What matters are the boundaries separating investment and expenses, liabilities, capital and profits. Depreciation expenses and repayment of the principal of long-term liabilities are such boundaries.
In a negative economy, liabilities are an index for the money supply. In short, the question is whether or not liabilities can be maintained at a constant level.

In today’s market economy, people are only trying to improve production efficiency.
But when it comes to efficiency, production efficiency is not the only element that one should try to improve. The elements of efficiency that should be improved include not only production but also distribution and consumption.
And another element is income, for example. Income has aspects such as expenses, remuneration and living expenses.
And the function of each element is not necessarily directed in the same way as other elements.
The aspect of expenses in income is connected with earnings and related to production. Remuneration is connected with labor and related to distribution. Living expenses are converted into consumption through expenditures.

Production efficiency depends on how much expenses can be controlled. To that end, improvements of the facility operation ratio, work standardization and equalization of labor costs hold the key. This leads to mass production and mechanization.

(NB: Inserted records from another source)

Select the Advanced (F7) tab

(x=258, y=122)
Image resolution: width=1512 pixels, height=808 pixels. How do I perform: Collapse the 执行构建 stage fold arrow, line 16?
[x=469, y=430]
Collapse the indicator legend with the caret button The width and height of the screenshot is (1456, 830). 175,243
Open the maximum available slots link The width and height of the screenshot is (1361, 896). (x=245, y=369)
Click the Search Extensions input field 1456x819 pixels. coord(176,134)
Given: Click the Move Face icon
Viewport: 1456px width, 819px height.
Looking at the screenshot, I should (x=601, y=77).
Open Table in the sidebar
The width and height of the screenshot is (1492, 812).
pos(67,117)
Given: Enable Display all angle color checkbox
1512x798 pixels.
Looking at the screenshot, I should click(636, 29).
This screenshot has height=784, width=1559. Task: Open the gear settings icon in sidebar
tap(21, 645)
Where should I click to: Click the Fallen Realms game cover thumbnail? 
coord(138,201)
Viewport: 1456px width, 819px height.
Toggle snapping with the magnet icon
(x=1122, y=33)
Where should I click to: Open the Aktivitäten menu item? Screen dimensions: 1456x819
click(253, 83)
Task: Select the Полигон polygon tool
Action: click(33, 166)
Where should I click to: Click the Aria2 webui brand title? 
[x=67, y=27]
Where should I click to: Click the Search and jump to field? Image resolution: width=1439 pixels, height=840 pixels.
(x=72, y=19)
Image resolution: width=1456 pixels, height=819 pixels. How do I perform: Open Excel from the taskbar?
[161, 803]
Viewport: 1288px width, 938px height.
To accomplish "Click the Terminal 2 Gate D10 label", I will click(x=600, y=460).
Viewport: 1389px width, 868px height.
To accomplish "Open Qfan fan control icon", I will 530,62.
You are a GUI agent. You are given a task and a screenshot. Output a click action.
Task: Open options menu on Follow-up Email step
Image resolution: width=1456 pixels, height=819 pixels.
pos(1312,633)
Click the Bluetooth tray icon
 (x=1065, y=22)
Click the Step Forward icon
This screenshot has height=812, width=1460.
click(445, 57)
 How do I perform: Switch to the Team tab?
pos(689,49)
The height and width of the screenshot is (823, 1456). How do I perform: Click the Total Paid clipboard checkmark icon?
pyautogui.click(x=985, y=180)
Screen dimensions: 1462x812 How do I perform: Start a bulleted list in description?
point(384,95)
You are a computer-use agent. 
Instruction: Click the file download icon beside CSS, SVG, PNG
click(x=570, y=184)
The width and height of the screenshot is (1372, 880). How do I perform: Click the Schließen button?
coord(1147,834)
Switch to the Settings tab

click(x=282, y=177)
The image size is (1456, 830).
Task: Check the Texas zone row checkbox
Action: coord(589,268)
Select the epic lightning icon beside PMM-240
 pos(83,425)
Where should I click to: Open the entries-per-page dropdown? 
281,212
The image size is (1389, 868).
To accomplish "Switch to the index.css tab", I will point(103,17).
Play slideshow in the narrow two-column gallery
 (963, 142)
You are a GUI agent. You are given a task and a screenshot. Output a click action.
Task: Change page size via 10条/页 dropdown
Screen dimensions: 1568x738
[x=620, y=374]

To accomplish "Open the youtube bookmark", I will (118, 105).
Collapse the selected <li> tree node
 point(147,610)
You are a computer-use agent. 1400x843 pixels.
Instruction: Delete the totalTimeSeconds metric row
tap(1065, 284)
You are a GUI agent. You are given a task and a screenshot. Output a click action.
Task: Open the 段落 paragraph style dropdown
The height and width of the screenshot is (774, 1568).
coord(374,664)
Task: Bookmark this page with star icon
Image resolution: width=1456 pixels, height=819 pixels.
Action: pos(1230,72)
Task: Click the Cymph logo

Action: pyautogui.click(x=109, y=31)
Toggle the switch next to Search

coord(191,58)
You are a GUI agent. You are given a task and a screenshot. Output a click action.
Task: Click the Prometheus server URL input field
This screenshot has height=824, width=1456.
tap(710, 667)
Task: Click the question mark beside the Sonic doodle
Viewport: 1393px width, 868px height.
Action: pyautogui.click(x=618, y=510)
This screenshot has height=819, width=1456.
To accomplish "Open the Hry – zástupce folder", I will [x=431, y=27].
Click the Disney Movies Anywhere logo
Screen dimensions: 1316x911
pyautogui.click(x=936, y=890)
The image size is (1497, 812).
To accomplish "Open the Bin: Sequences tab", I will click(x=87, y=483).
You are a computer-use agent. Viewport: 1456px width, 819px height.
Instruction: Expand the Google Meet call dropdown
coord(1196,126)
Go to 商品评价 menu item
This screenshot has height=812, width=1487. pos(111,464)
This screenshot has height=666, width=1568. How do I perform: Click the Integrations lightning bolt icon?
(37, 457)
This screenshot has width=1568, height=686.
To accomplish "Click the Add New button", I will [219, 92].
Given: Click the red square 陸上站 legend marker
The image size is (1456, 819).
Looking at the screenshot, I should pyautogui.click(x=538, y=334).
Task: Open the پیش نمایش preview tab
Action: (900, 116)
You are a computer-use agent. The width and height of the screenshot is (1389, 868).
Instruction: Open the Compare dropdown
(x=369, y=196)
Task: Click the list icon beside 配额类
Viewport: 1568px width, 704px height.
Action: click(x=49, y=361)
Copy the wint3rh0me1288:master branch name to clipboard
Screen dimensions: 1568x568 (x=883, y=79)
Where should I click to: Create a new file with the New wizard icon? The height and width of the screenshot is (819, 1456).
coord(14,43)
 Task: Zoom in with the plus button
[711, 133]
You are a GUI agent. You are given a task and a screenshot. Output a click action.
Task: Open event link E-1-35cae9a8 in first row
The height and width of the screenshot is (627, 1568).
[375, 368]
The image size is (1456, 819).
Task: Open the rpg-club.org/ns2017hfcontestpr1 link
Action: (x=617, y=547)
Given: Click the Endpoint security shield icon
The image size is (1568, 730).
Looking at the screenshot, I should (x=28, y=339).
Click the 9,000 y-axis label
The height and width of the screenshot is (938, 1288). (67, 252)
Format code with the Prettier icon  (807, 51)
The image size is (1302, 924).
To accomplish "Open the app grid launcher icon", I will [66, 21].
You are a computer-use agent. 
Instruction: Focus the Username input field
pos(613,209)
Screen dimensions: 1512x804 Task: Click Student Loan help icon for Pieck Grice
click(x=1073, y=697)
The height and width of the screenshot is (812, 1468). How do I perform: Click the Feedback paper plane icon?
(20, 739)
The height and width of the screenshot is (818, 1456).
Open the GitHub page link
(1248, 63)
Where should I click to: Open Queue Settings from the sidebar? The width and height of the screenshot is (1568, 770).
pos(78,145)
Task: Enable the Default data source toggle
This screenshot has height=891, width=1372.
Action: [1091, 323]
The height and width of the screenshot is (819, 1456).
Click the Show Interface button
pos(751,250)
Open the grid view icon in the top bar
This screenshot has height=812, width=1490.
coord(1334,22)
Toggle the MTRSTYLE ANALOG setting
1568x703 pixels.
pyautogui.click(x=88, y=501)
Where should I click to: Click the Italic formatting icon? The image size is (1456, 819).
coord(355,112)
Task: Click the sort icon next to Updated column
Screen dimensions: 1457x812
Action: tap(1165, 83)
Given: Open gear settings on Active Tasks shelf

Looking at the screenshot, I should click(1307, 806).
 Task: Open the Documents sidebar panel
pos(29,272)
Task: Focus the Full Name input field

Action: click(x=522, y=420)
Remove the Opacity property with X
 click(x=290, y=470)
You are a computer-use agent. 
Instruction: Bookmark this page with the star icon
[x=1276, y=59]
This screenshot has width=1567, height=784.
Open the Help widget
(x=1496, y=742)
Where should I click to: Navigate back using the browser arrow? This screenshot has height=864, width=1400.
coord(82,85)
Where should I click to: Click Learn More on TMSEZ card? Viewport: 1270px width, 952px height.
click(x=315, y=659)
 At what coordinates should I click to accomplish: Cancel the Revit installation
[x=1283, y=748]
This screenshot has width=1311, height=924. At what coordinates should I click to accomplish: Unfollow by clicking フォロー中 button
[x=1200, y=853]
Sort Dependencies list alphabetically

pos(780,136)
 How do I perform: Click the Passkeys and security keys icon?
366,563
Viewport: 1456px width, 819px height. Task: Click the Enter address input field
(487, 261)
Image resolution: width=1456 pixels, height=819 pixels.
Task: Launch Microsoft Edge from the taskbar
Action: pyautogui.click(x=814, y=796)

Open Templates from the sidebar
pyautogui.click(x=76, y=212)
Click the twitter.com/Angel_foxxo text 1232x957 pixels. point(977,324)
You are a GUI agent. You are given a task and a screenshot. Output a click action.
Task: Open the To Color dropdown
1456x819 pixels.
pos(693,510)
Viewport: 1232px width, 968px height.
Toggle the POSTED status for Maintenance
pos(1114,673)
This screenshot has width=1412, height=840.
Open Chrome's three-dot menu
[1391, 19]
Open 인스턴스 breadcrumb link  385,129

If one company with 100 people makes a profit of 100 million yen while another with 1000 people makes the same profit, for example, which one is more efficient? The answer will be the former when considered from the viewpoint of productivity. It will be the latter, however, when considered from the viewpoint of distribution. It is wrong to consider economic efficiency simply from the viewpoint of productivity.
The efficiency of distribution depends on how to efficiently distribute income to many people and how to promote exchange of income for goods. Liquidity also matters here.
Distribution of income is also an issue related to the circulation of goods and currency. It does not mean that income should be distributed equally and uniformly. However, if the distribution of income becomes excessively uneven, it will cause a decline in labor efficiency. Distribution of income is also an issue of self-realization, i.e., the evaluation of one’s labor.

Improvement of the efficiency of consumption is also an issue related to people’s lives. The issue of production and consumption can be also considered to be issues of supply and demand and issues of income and expenditure.
When looking at economic efficiency from the viewpoint of consumption, economy and savings are at the core. That is, from the viewpoint of consumption efficiency, what matters is how to efficiently utilize less resources. It is also an issue of quality.
Using good things carefully for a long time will increase consumption efficiency. When that happens, high quality and high prices will be able to coexist. It is not as simple as saying that low prices and standardization are the only indexes of efficiency. Throwing things away does not necessarily increase consumption efficiency.
Mass consumption is brought about by the demand to increase the efficiency of mass production.
It is not necessarily aimed at improving consumption efficiency. Rather, when it comes to increasing consumption efficiency from the viewpoint of preserving resources and the environment, it is more efficient to apply a system of high-mix, low-volume manufacturing.

As such, production efficiency, distribution efficiency and consumption efficiency do not share the same direction. And it is the imbalance among production, income and consumption efficiency that serves as the driving force for circulating currency.